Drake Magazine Back Issue Content Spring 2016

Veterans at guide-training school can totally tell who ain’t gonna make it.

After just two days of Western Montana’s “Get Your Guide On” Flyfishing Guide School, seasoned two-year vets Maddox and Karter say they can totally separate the future guides from the wannabees. Here’s a partial list of giveaway blunders they have witnessed:

  1. Calls rowing “oaring.”
  2. Ties on fly using regular clinch knot just minutes after attending seminar on improved clinch knot.

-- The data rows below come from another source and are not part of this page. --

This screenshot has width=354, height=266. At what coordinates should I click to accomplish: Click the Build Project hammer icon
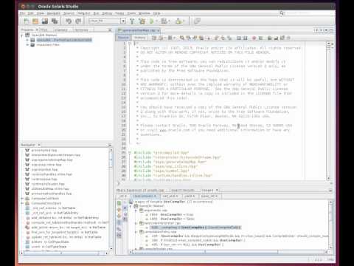tap(132, 21)
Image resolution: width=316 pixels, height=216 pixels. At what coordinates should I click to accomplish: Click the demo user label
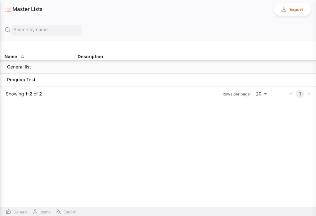click(x=46, y=212)
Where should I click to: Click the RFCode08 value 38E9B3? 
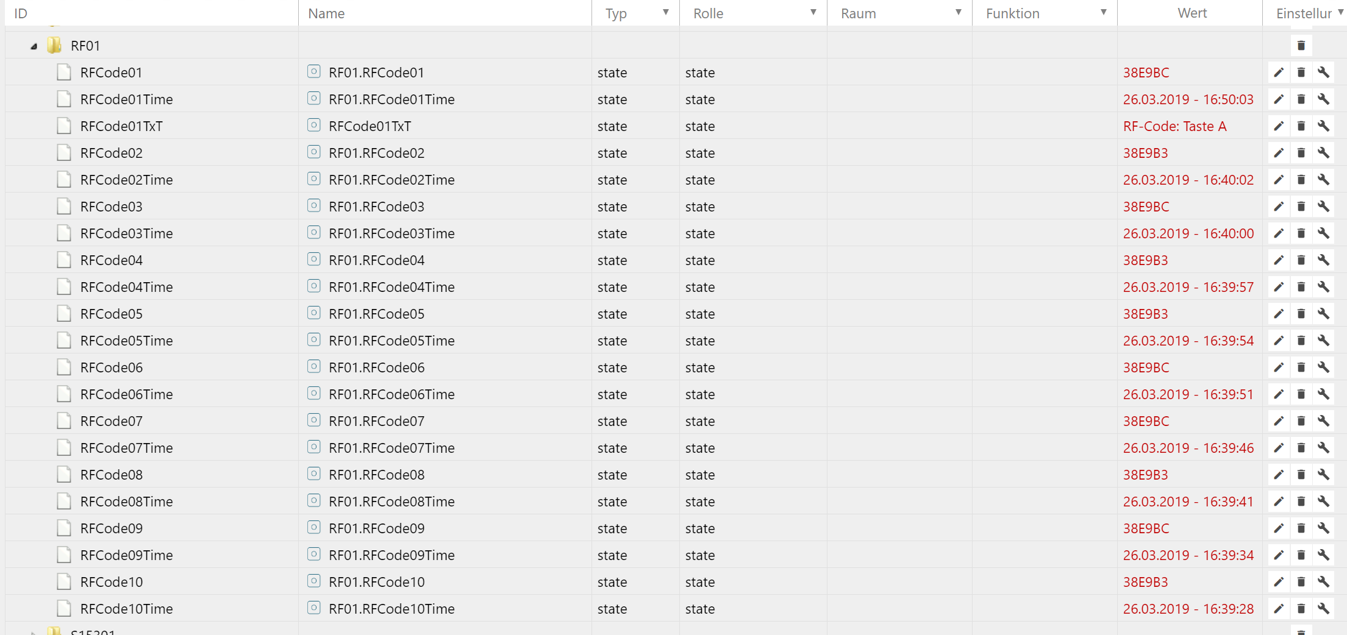click(1145, 475)
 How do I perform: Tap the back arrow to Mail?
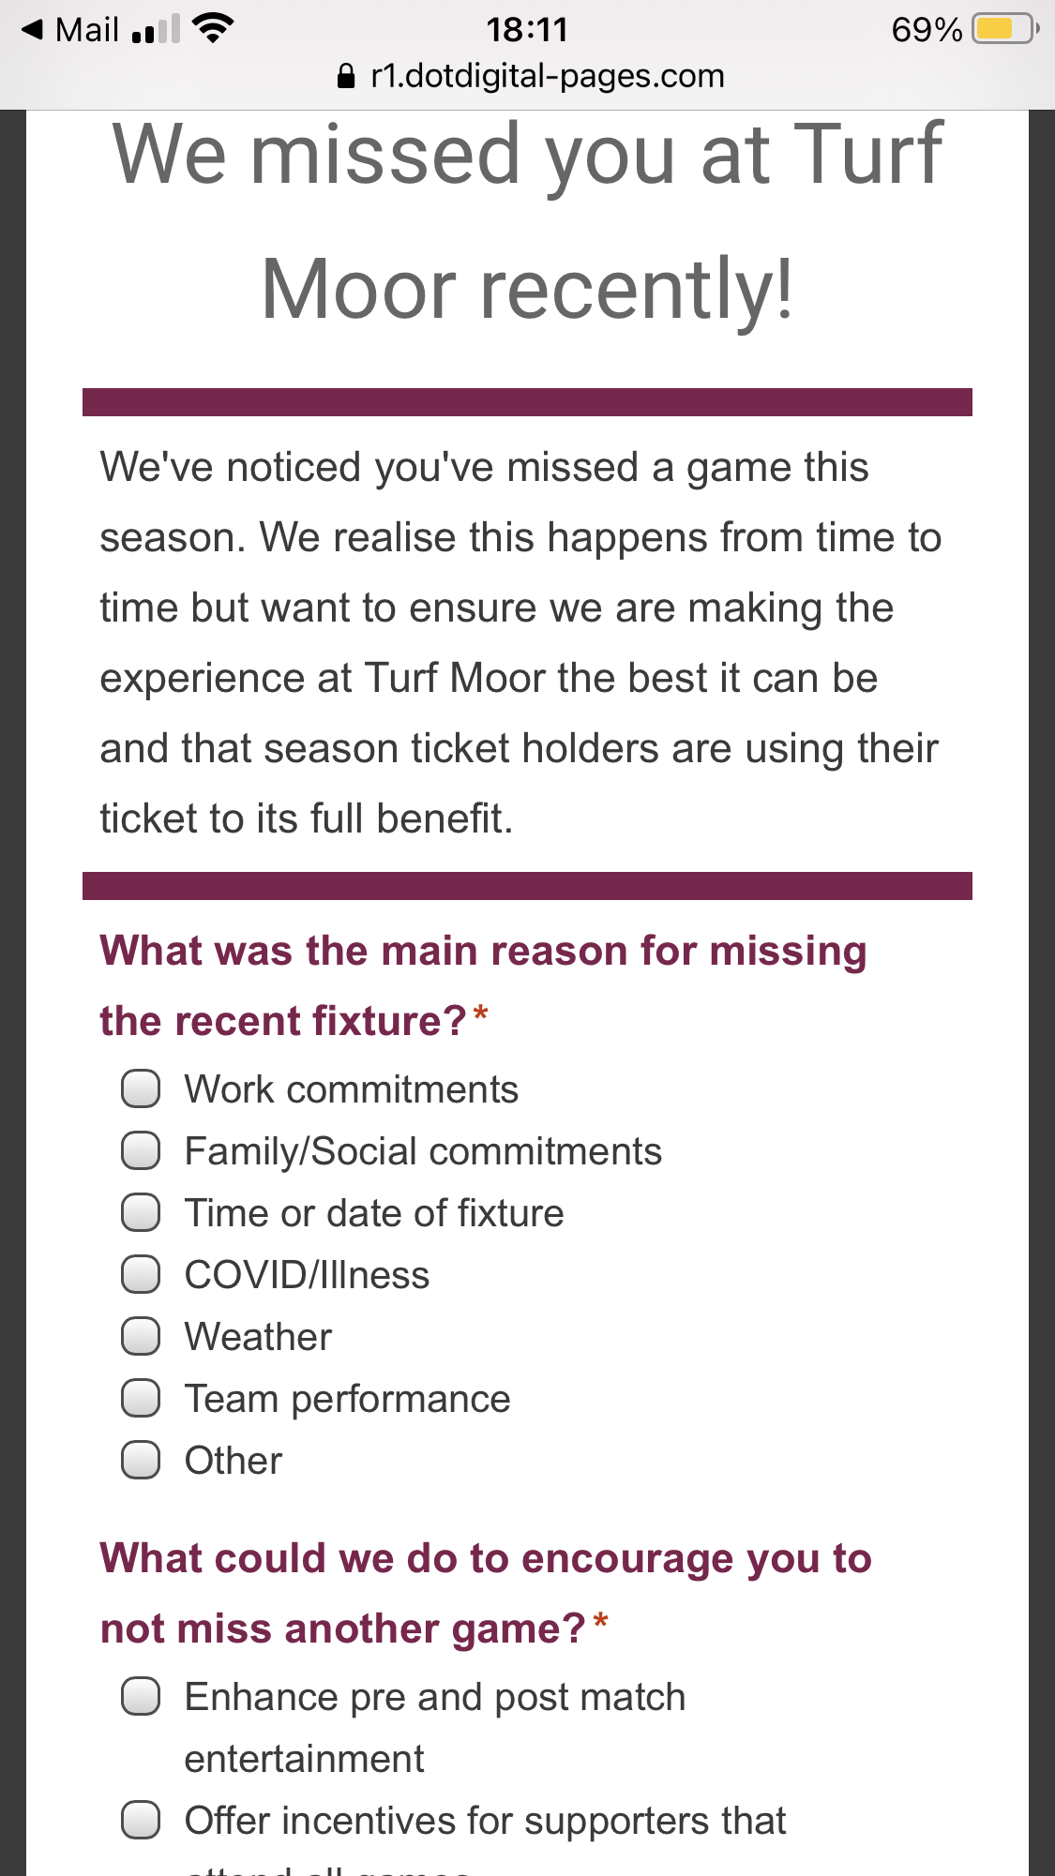[33, 29]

  3. In “shuttle logistics” class, ends up at takeout with neither boat nor vehicle.
  4. Requests salad and pino for lunch.
  5. Calls an Ephemerella subvaria an Ephemerella invaria! As if!

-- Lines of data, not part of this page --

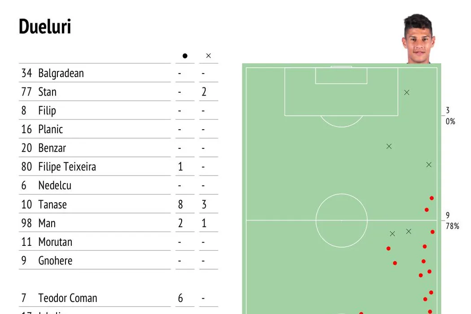Click the X marker beside the penalty box
This screenshot has height=314, width=471.
point(406,92)
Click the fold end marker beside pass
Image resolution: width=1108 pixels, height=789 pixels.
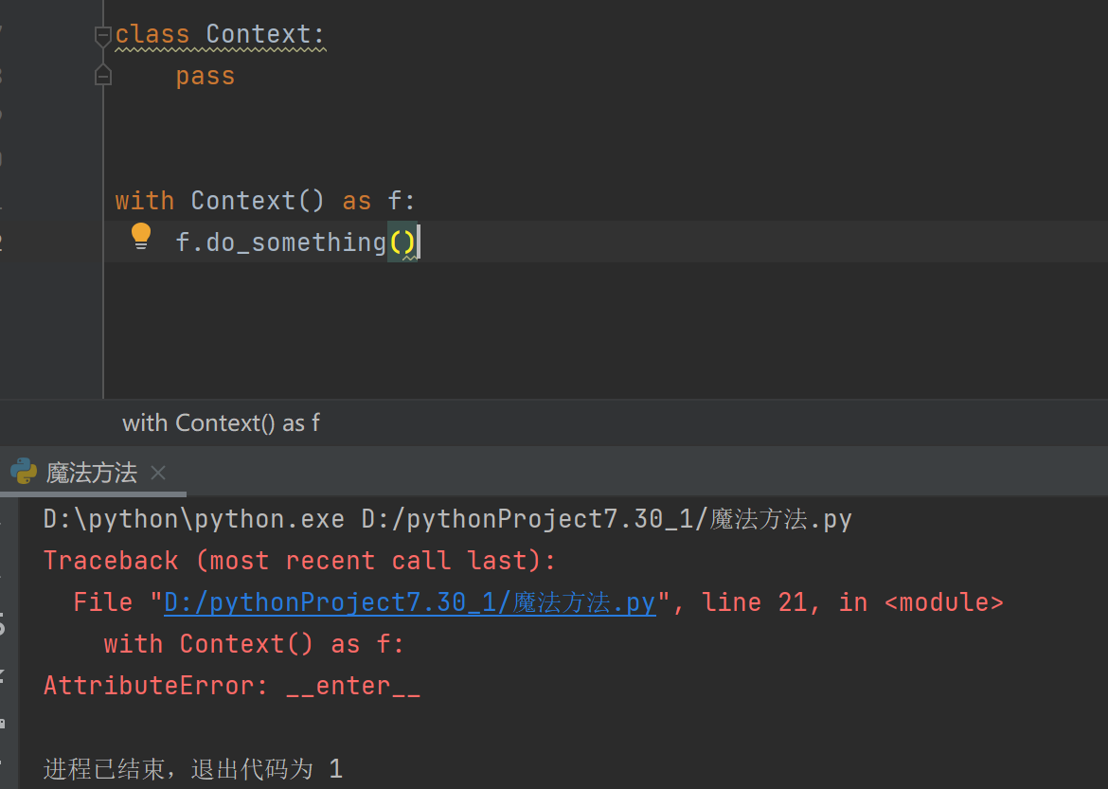[103, 76]
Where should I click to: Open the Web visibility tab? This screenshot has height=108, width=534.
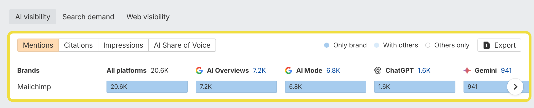point(148,17)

  6. Launches sweet new driftboat, then asks where plugs are.
  7. Casting motion performed on a two-count rhythm between 8 and 4:30.
  8. Keeps asking about 401k and dental.
  9. Calls caddis “mothy thingies,” then asks, “When do I get to fish?”
  10. Wouldn’t touch “slimy” whitefish.
  11. Brought spey rod, wears kilt, asks to be called “Amarillo Skagitmaster.”
  12. Carries tip jar, flute for slow days.
  13. Has Derek DeYoung art as facepaint.
  14. Pulls driftboat behind Cadillac Escalade with 30-inch Dubs and personalized license plate. (“Ballr”)
  15. Chew stain on flannel is suspect.
  16. “Guide dog” is hairless Chihuahua named Tiny Dancer.
  17. “How do I apply this bear spray?”